If I started a full fangame mod of a PC-98 Touhou game, I'd base it on TH04 rather than TH05, and backport selected features from TH05 as needed. Just because it was released later doesn't make it better, and this is by far not the only one of ZUN's micro-optimizations that just went way too far.

Dropping down to ASM also makes it easier to introduce weird quirks. Decompiled, one of TH05's tuning conditions for stack groups on Easy Mode would look something like:

case BP_STACK:
	// […]
	if(spread_angle_delta >= 2) {
		stack_bullet_count--;
	}

The fields of the bullet group template aren't typically reset when setting up a new group. So, spread_angle_delta in the context of a stack group effectively refers to "the delta angle of the last spread group that was fired before this stack – whenever that was". uth05win also spotted this quirk, considered it a bug, and wrote fanfiction by changing spread_angle_delta to stack_bullet_count.
As usual for functions that occur in more than one game, I also decompiled the TH04 bullet group tuning function, and it's perfectly sane, with no such quirks.


In the more PI-focused parts of this push, we got the TH05-exclusive smooth boss movement functions, for flying randomly or towards a given point. Pretty unspectacular for the most part, but we've got yet another uth05win inconsistency in the latter one. Once the Y coordinate gets close enough to the target point, it actually speeds up twice as much as the X coordinate would, whereas uth05win used the same speedup factors for both. This might make uth05win a couple of frames slower in all boss fights from Stage 3 on. Hard to measure though – and boss movement partly depends on RNG anyway.


Next up: Shinki's background animations – which are actually the single biggest source of position dependence left in TH05.

📝 Posted:
🚚 Summary of:
P0031, P0032, P0033
Commits:
dea40ad...9f764fa, 9f764fa...e6294c2, e6294c2...6cdd229
💰 Funded by:
zorg
🏷 Tags:
rec98+ th02+ th04- th05+ file-format+ hud+ score+ tasm- tcc+ micro-optimization+ jank+

The glacial pace continues, with TH05's unnecessarily, inappropriately micro-optimized, and hence, un-decompilable code for rendering the current and high score, as well as the enemy health / dream / power bars. While the latter might still pass as well-written ASM, the former goes to such ridiculous levels that it ends up being technically buggy. If you enjoy quality ZUN code, it's definitely worth a read.

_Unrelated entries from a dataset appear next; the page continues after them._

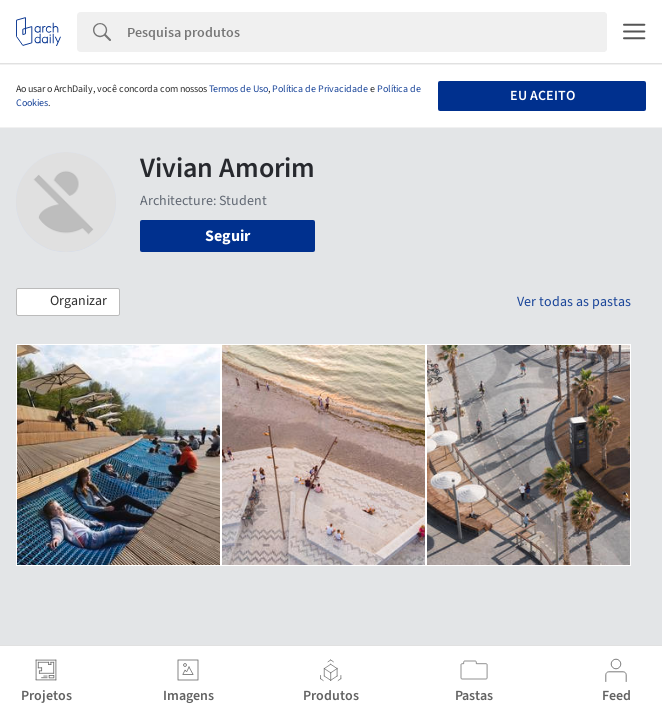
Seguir (227, 236)
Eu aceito (542, 96)
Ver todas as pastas (574, 302)
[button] (68, 302)
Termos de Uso (238, 89)
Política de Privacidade (320, 89)
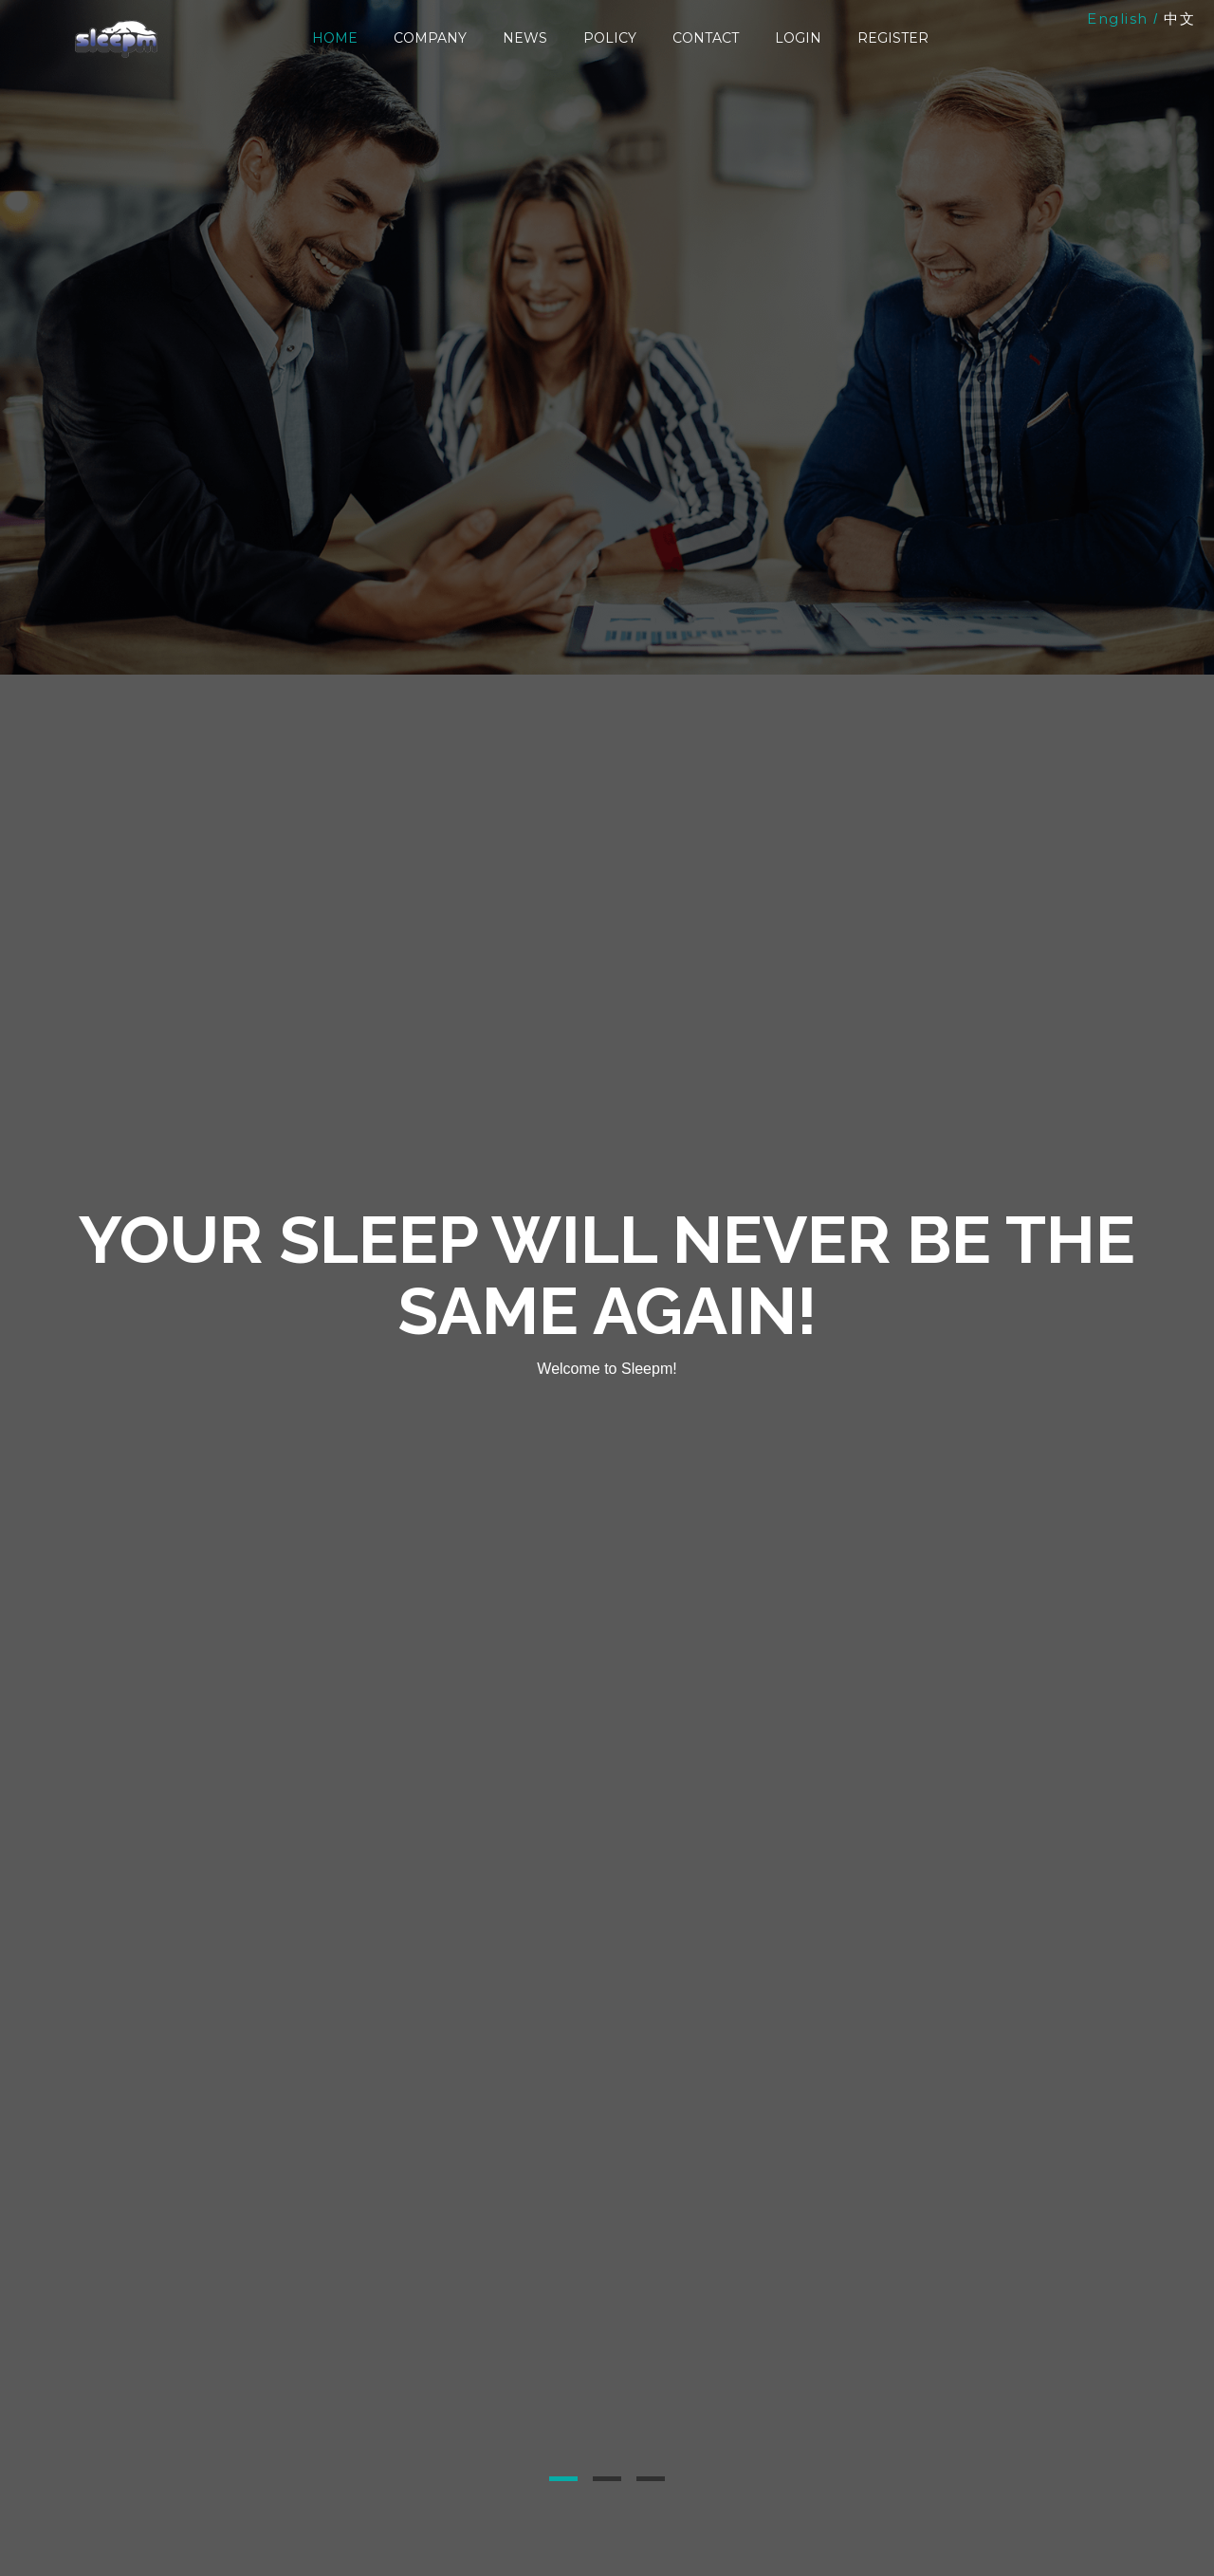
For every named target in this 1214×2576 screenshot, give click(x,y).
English (1118, 18)
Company (430, 37)
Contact (705, 37)
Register (893, 37)
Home (335, 37)
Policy (609, 37)
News (525, 37)
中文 (1179, 18)
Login (798, 37)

In TH05, this all still is at the end of code segment #1, but in TH04, the same code lies all over the same segment. And since I really wanted to move that code into its final form now, I finally did the research into decompiling from anywhere else in a segment.

Turns out we actually can! It's kinda annoying, though: After splitting the segment after the function we want to decompile, we then need to group the two new segments back together into one "virtual segment" matching the original one. But since all ASM in ReC98 heavily relies on being assembled in MASM mode, we then start to suffer from MASM's group addressing quirk. Which then forces us to manually prefix every single function call

with the group name. It's stupidly boring busywork, because of all the function calls you mustn't prefix. Special tooling might make this easier, but I don't have it, and I'm not getting crowdfunded for it.

So while you now definitely can request any specific thing in any of the 5 games to be decompiled right now, it will take slightly longer, and cost slightly more.
(Except for that one big segment in TH04, of course.)

Only one function away from the TH05 shot type control functions now!